Il risultato è la seconda rivoluzione in altrettanti anni, che porta sulla panchina bianconera Andrea Pirlo. Aura del predestinato a parte, un esordiente, senza alcuna esperienza, e con una visione del calcio a dir poco fumosa. Scelta, anche questa volta, della società, che porta in dote Chiesa, Kulusewski e McKennie. Cristiano Ronaldo è sempre lì, mai particolarmente coinvolto nella sua avventura in bianconero, incapace di incarnare il ruolo che tutti si aspettavano. Quello del leader, del condottiero in cui rispecchiarsi.
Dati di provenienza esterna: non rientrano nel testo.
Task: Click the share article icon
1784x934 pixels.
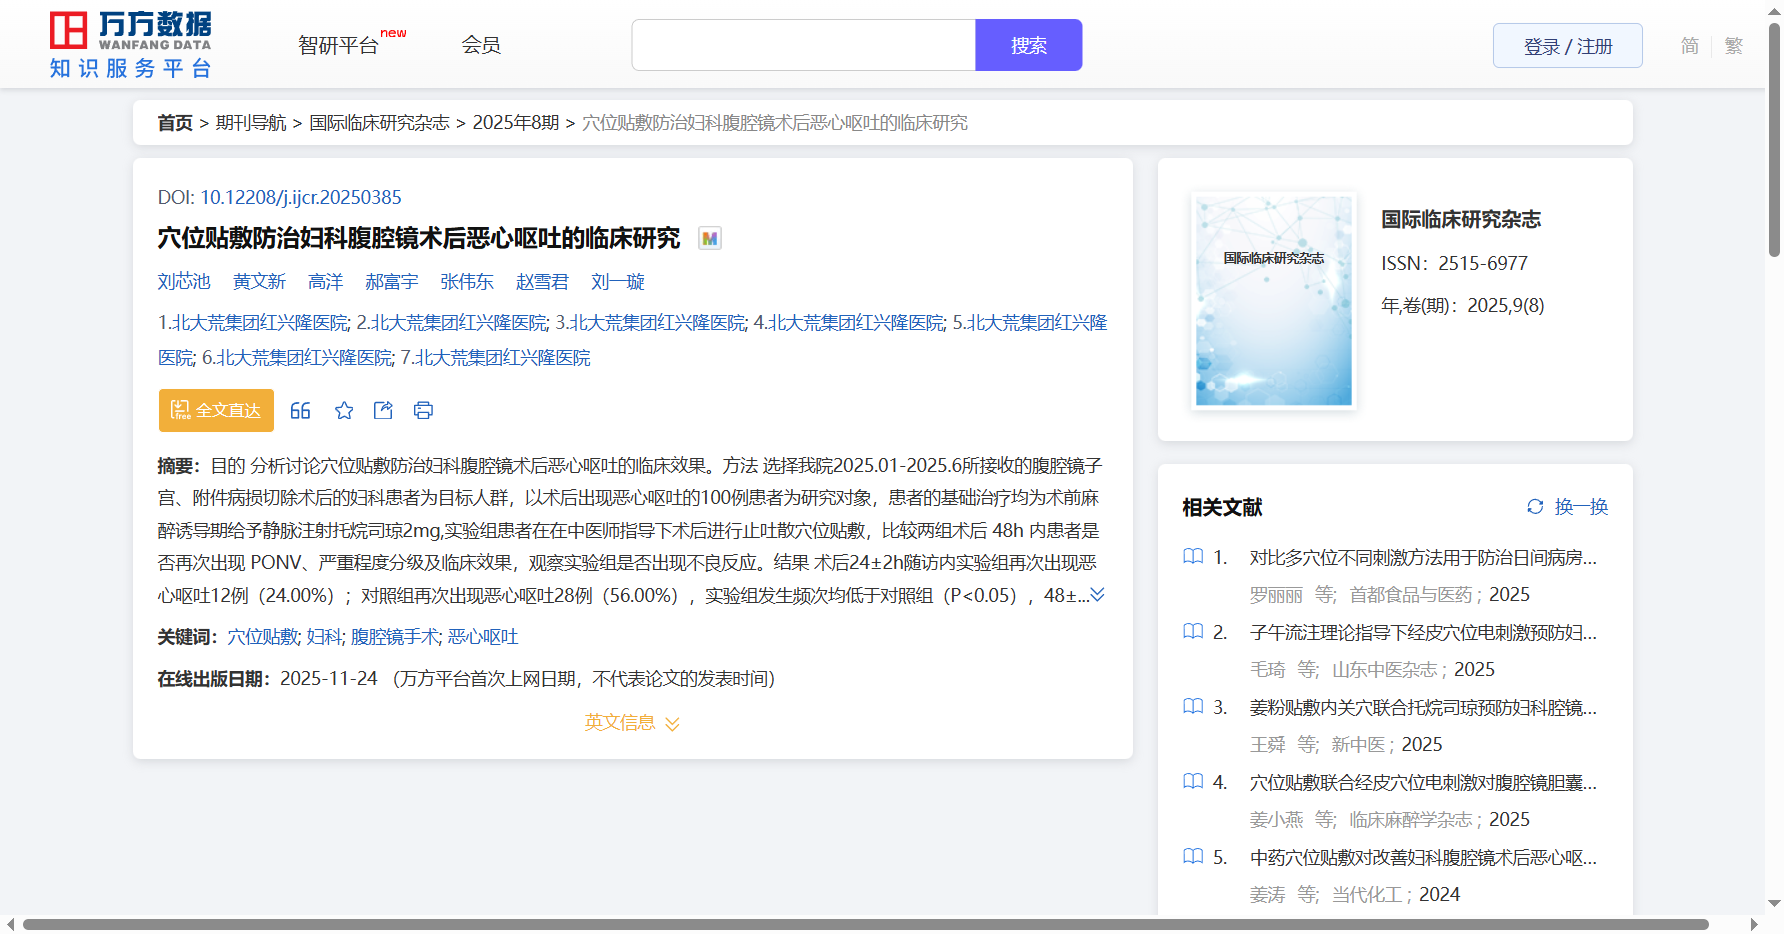Action: coord(383,411)
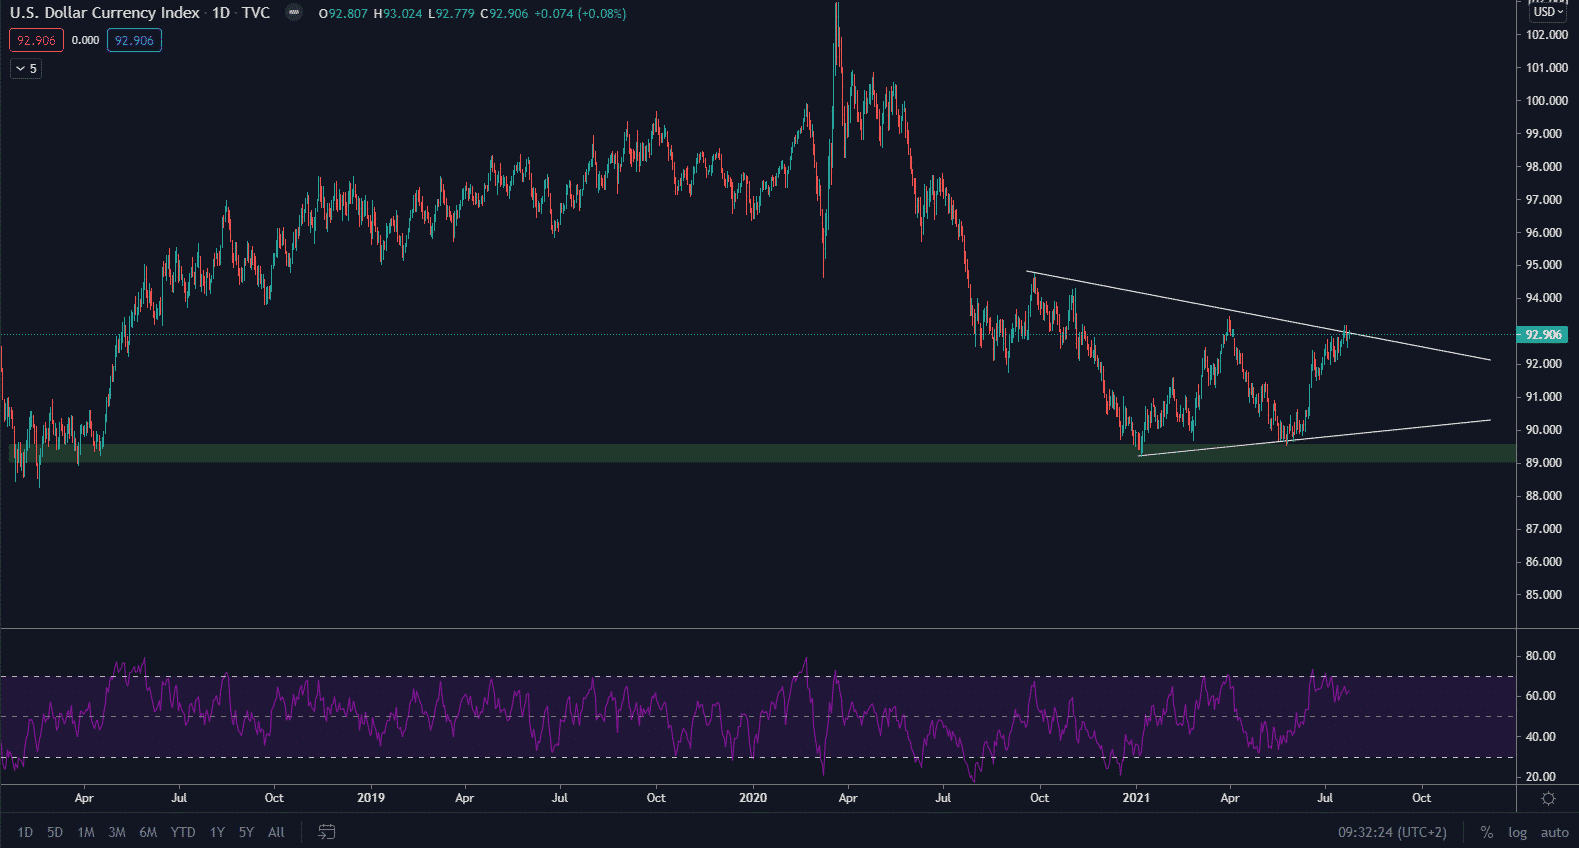Click the 92.906 current price axis label
1579x848 pixels.
coord(1542,335)
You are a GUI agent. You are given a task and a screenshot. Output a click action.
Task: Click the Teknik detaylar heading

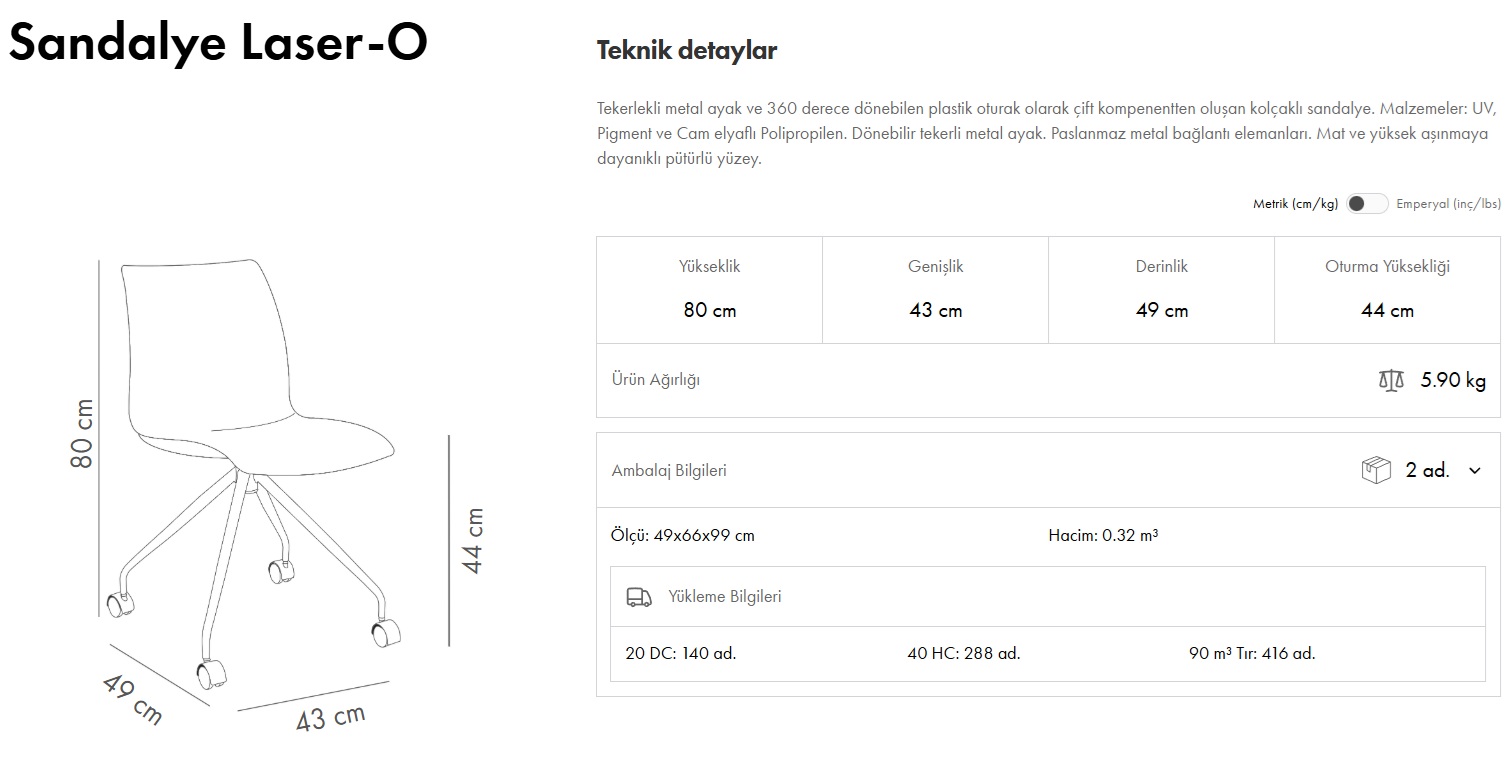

Segna, ovviamente, da quel punto di vista resta una certezza. Ma, negli ultimi due anni, subisce lo shock dell’eliminazione agli ottavi di finale di Champions League per due volte consecutive.
Per il portoghese, che l’ha alzata cinque volte, una delusione che, piano piano, lo allontana dalla Juventus. Il club bianconero, nel giro di tre anni, per mille motivi – tra cui proprio l’acquisto monstre di CR7 – invece che scalare le gerarchie europee, ha preso una china che l’ha portato ad un passo dall’Europa League. Una debacle, da cui riprendersi richiamando in sella Massimiliano Allegri, dopo aver sbrigativamente salutato il povero Andrea Pirlo. L’allenatore più pragmatico che c’è, che però Cristiano Ronaldo non l’ha mai chiesto, e chissà se l’abbia mai amato. Di certo, l’hanno amato i suoi tifosi, ma con un certo distacco sabaudo, perché lui, CR7, non è mai stato un tipo passionale. La speranza, con il suo addio, è che lo stesso pragmatismo del portoghese e dell’allenatore toscano torni ad albergare nelle stanze della Continassa, perché Ronaldo o meno, alla Juventus tante cose, troppe, non funzionano già da un po’.